Guy Doyle, chief energy economist at Mott MacDonald, points out: “Unconventional hydrocarbons have already changed the global dynamics for oil and gas markets, led by developments in exploration and production technologies applied in the US.” Supply no longer seems to be a concern.
According to the International Energy Agency (IEA) World Energy Outlook 2017, overall energy demand is set to expand by 30 per cent between now and 2040, at around 1 per cent a year, with the global economy growing at an average rate of 3.4 per cent. Over the longer term, the IEA foresees that under the existing and announced policies, oil demand growth will continue into the 2040s.
As Laszlo Varro, IEA chief economist, says: “When you tell a story about the future, unavoidably you make assumptions. Over the longer term, political and technological questions multiply.” Under its Sustainable Development Scenario, where regulation is imposed to achieve deep emission cuts, the IEA expects to see oil demand peak in the 2020s and be in decline by more than a million barrels per day by the 2030s.
A fall in oil demand is expected to be driven by growth in transport electrification and efficiency improvements in internal combustion engines
Mr Varro says the energy mix will undergo a significant shift, with the lead taken by natural gas, by the rapid rise of renewables and energy efficiency. Continuing decline in energy intensity, due to the changing structure of the global economy, is likely to have a major impact on energy demand, he adds.
A fall in oil demand is expected to be driven by growth in transport electrification and efficiency improvements in internal combustion engines, predominantly in personal vehicles rather than logistics, shipping and air. With today’s 800 million personal vehicles projected to hit two billion by 2040, the speed of electrification will make a huge difference.
Predictions of peak demand are dependent on many variables, including investment interests, market size and government policy. Stephen George, chief economist at KBC, says: “Everybody uses different scenarios, and these strategies need to be resilient and robust. KBC predicts no peak for oil, only a plateau at around 2040 of around 110 or 111 million barrels per day. It doesn’t show a peak and drop by 2050, which is the furthest most projections go.”

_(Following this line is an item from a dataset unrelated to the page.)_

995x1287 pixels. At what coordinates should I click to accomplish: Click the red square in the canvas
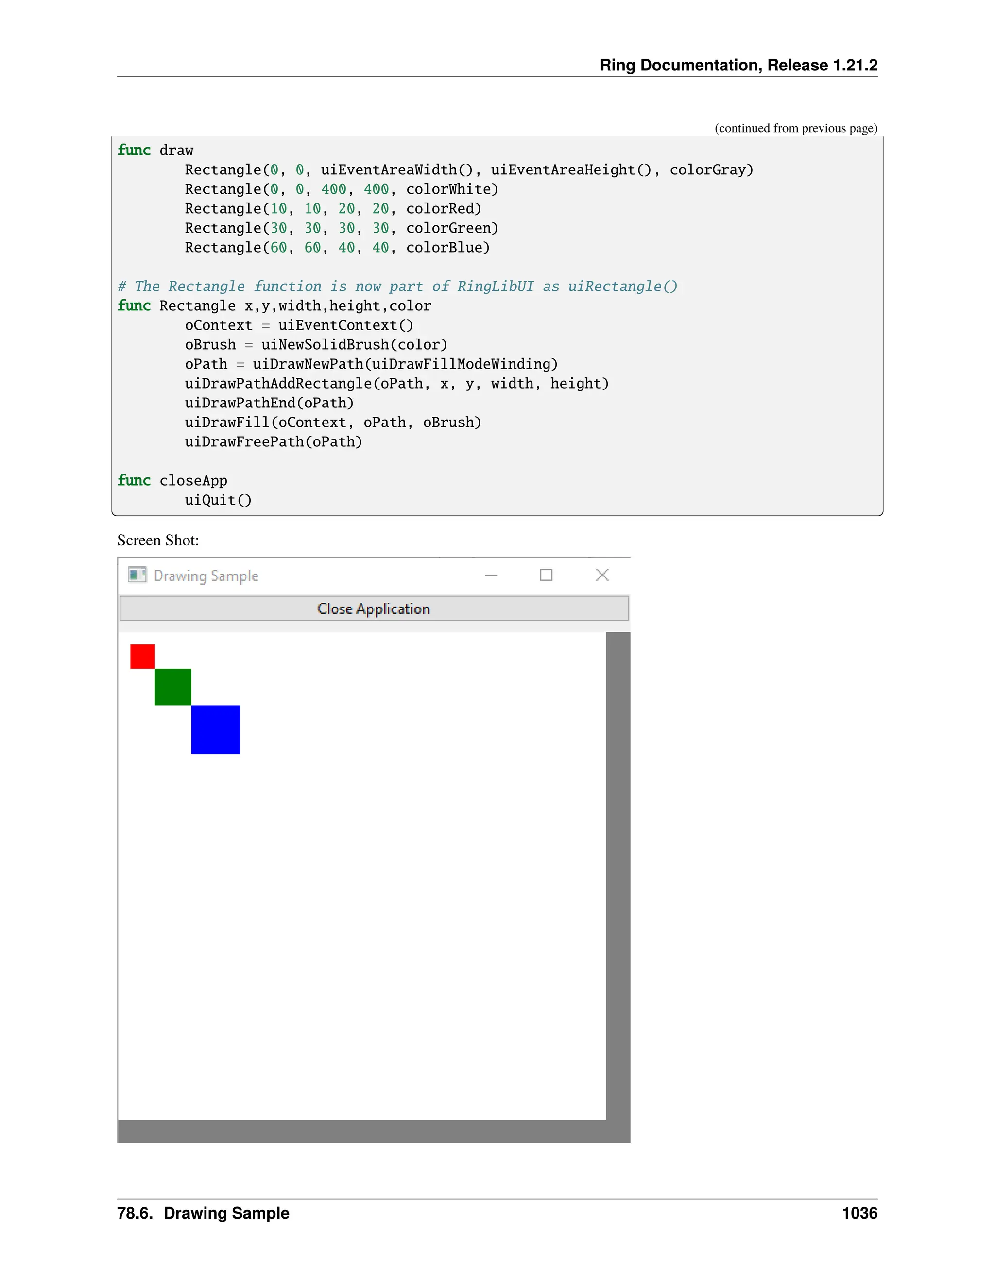[143, 656]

While he accepts that electrification will have an impact on oil demand, Mr George doesn’t believe that electric vehicles will be the solution everywhere. In the United States there will be cultural issues to overcome, in India there will be infrastructure challenges. He adds: “Our view is a slowing down of oil demand, retreat from coal and massive growth in natural gas. Petrochemicals will grow as fast as oil demand for power drops.”
Natural gas use is expected to increase by 45 per cent to 2040 in the power sector. At the same time natural gas has a more diversified set of applications than renewables, particularly for high-temperature industrial use and transportation. Mr Varro points out that around half of industrial heat use is high temperature and natural gas also has an important role in household energy consumption. In China, for example, natural gas is benefiting from air pollution regulations and its liquefied natural gas imports were up 42 per cent last year.
One concern of increasing importance is stranded assets. Mr Doyle says: “On a pure energy cost basis, renewables will be cheaper than new gas or coal generating plant.” Mr Varro points out that a few years ago, when capital investment in the oil and gas industry was around $800 billion a year, this might have been a fair criticism, but the investment cycle has changed.
2015-2016 saw a 25 per cent cut in upstream capital investment two years in a row and it has remained low. Companies have been focusing on short-cycle projects with average lead times down at around three years. Mr Varro also points out we are already seeing repurposing of plant; in Italy and France refineries are now working on biodiesel.
He says: “It’s not that some investors won’t make mistakes, but overall what we see is a remarkable change in the industry’s investment strategy.” What we’re seeing is recognition that oil and gas will remain important energy sources, but not necessarily in the way analysts predict.
No matter what, population growth, combined with the demands of the emerging global middle classes, is expected to keep consumption of oil and gas increasing for some time to come. Flexible dynamic thinking and responsiveness will be crucial to strategic success in the sector.